* YANG PERLU DIKERJAKAN
Tuliskan lanjutan kisah tentang keputusan mengenakan hijab di bawah ini, dimulai tepat setelah kalimat terakhirnya.

* KUTIPAN TEKS
Hai Nabi,
katakanlah kepada istri-istrimu, anak-anak perempuan dan istri-istri orang
Mukmin agar mengulurkan atas diri mereka jilbab-jilbab mereka. Yang demikian
itu menjadikan mereka. Lebih mudah untuk dikenal (sebagai wanita
Muslimah/wanita merdeka/orang baik-baik) sehingga mereka tidak diganggu. Allah
Maha Pengampun lagi Maha Penyayang (QS A1-Ahzab [33]: 59)
Sebelumnya,
aku mengucapkan selamat pada diriku sendiri, karena telah istiqomah memakai
hijab selama kurang lebih empat tahun lamanya. Semoga dengan hijabnya, aku lebih
dan lebih bisa memperbaiki diri menuju kesempurnaanNya.
Nah,
kali ini aku akan bercerita tentang proses aku memutuskan untuk berhijab. Tepat
empat tahun yang lalu, ketika aku masih duduk di bangku sekolah kejuruan. Aku belum
menutup auratku dengan hijab.
Saat
bulan Ramadhan, sekolahku menetapkan aturan; selama bulan Ramadhan, diwajibkan
untuk perempuan mengenakan hijab. Aku terpaksa mengenakannya. Ya, aku memang
terpaksa melakukan hal itu. Karena aku pikir, kalau aku memakai jilbab,
teman-teman dekatku bilang sok alim. Pun aku sempat menghina dalam hati kepada
mereka yang berjilbab setengah-setengah. Mengenakan jilbab tetapi terlihat
leher dan dada. Dan jujur, itu sangat menyiksaku. Sudah tidak suka dengan kain
persegi yang tipis berkibar-kibar itu Jelas-jelas akan menyusahkan ruang
gerakku. Sedikit-sedikit lepas jilbab. Gerah. Rambut rasanya gatal. Panas.

* INFORMASI YANG DITAMPILKAN
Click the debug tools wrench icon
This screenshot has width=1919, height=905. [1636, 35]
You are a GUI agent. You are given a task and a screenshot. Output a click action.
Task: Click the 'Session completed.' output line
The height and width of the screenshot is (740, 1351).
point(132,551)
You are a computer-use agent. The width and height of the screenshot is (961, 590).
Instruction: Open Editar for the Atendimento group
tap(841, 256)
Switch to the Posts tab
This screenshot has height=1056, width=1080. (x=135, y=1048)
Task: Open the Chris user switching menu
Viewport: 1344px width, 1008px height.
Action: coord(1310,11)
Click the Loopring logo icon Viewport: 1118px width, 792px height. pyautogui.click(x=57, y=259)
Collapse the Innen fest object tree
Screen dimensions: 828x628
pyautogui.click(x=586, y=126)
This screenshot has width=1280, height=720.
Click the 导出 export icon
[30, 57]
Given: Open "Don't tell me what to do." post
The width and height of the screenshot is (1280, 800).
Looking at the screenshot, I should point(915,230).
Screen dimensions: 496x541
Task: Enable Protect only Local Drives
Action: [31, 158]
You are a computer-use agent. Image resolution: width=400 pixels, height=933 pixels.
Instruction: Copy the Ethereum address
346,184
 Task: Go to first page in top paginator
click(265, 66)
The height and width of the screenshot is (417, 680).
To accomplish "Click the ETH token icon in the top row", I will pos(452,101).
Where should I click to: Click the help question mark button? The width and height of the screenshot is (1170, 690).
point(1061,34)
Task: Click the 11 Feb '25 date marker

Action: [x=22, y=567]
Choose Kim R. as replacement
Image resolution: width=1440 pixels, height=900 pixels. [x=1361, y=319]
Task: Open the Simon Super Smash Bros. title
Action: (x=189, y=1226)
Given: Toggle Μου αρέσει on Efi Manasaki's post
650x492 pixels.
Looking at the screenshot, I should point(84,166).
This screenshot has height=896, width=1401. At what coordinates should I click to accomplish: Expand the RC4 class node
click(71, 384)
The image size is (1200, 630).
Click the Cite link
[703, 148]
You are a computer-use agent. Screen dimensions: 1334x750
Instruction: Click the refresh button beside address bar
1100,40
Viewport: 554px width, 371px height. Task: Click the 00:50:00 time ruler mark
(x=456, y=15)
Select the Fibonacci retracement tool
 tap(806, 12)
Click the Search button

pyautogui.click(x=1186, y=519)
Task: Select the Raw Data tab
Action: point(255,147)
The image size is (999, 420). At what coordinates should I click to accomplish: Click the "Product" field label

* HASIL
Menyedihkan,
sampai segitunya aku dengan jilbab.
Hingga
suatu hari, aku mengikuti kegiatan rohani islam (rohis) di sekolah yang di
adakan setiap hari jumat setelah jam pelajaran selesai. Aku ingat sekali,
pembicara saat itu membahas tentang virus merah jambu dan hijab yang diwajibkan
untuk kaum hawa. Pembicara itu bilang; “Ketika wanita memamerkan auratnya,
meski pakaian yang ia kenakan sopan (tapi tak memakai jilbab) itu berarti ia
adalah sumber dosa. Dosa bagi setiap laki-laki yang melihatnya. Itulah sebab
banyak laki-laki melakukan zina mata.” Katanya.
“Aku
sering digoda laki-laki genit yang kurang ajar ketika aku lewat di depan
mereka, padahal pakaian yang kupakai tak terbuka; aku masih mengenakan pakaian
lengan panjang dan celana panjang.” Aku bersuara.
“Nah,
dengan berjilbab lah, kita bisa menjaga diri kita dari rasa tidak aman. Kalian pasti
pernah merasakan hal yang sama seperti yang diceritakan Lidya; ketika kamu
lewat di depan segerombolan laki-laki (baik yang kamu kenal, maupun tidak)
dalam keadaan kamu tidak menutup aurat, ia akan menggoda ‘ssttt.. cewek boleh
kenalan gak?’ bahkan sering dibarengi dengan colekan atau sentuhan nakalnya. lain
halnya ketika kita memakai jilbab, mereka menggoda dengan cara sopan;
mengucapkan salam ‘Assalamualaikum, cantik, mau kemana?’, seperti itu, kan?.”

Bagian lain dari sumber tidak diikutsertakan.